No, by a strict reading of the rules, monks are not proficient in Unarmed Strike, but literally everyone houserules that. Whether or not that houseruled proficiency extends to Gauntlets depends a lot on how you answer the question of “Otherwise” above, and exactly how you want your houseruled proficiency to work. Since the actual rules don‘t actually offer that proficiency we cannot judge strict RAW here.
You cannot wear armor that is not sized for you
Armor spikes don’t necessarily have to be the same size as the armor they’re on
There simply isn’t a rule anywhere that says so.
At first glance, this seems absurd and an oversight, but I think a case can be made for “extra large” spikes. This is most notable in the case of armor made for half-giants and goliaths, as their Powerful Build means they are somewhere halfway between Medium and Large, and can use Large weapons without penalty though they wear Medium armor. For a goliath, it makes sense that they would wear Medium armor with Large armor spikes.

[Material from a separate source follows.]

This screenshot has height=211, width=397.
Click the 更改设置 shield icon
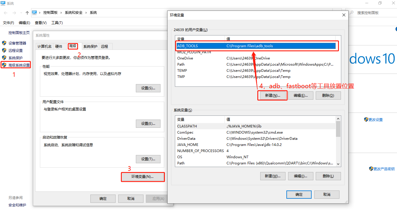pos(366,120)
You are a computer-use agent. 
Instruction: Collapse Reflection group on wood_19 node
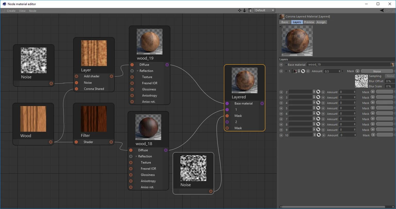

The handedness of armor spikes is undefined
Armor spikes are supposed to be Light weapons, do not get used in any hands, and at no point do the rules address over-large spikes directly. In theory, Large armor spikes on a Medium creature would now be one-handed weapons and thus eligible for wielding “in two hands,” but there is no way to actually use two hands while wielding them. Thus, I do not think it is possible to get the 1½ Str to damage or the 2:1 Power Attack ratio with this method. They do get the Str to damage and 1:1 ratio of a one-handed weapon, because that is what they are. The rules do not actually say that one-handed weapons get those while “wielded in one hand,” unlike the two-handed versions.
But you could take things a step further: Huge armor spikes on a Medium creature are two-handed weapons. As with one-handed weapons in one hand, two-handed weapons don’t actually specify that you only get the improved damage when wielding them in two hands, because that’s assumed. The text is “two-handed weapons and one-handed weapons wielded in two hands.” So in this case you would get improved Str to damage and Power Attack. And a −8 penalty to attack for wielding a ludicrously oversized weapon.
The armor still does not take up any hands, in any of these cases.
This really does not seem like the right way to go
You have a monster that’s given a higher CR than it probably deserves, against PCs nearly twice that CR in the first place. The sensible thing to do here would be to houserule them into something better, or at the least give them class levels (I recommend Fighter 6 with the Dungeoncrasher ACF from Dungeonscape, or else Crusader or Warblade). This particular collision of the rules is wonky, and still will not provide particularly effective combatants.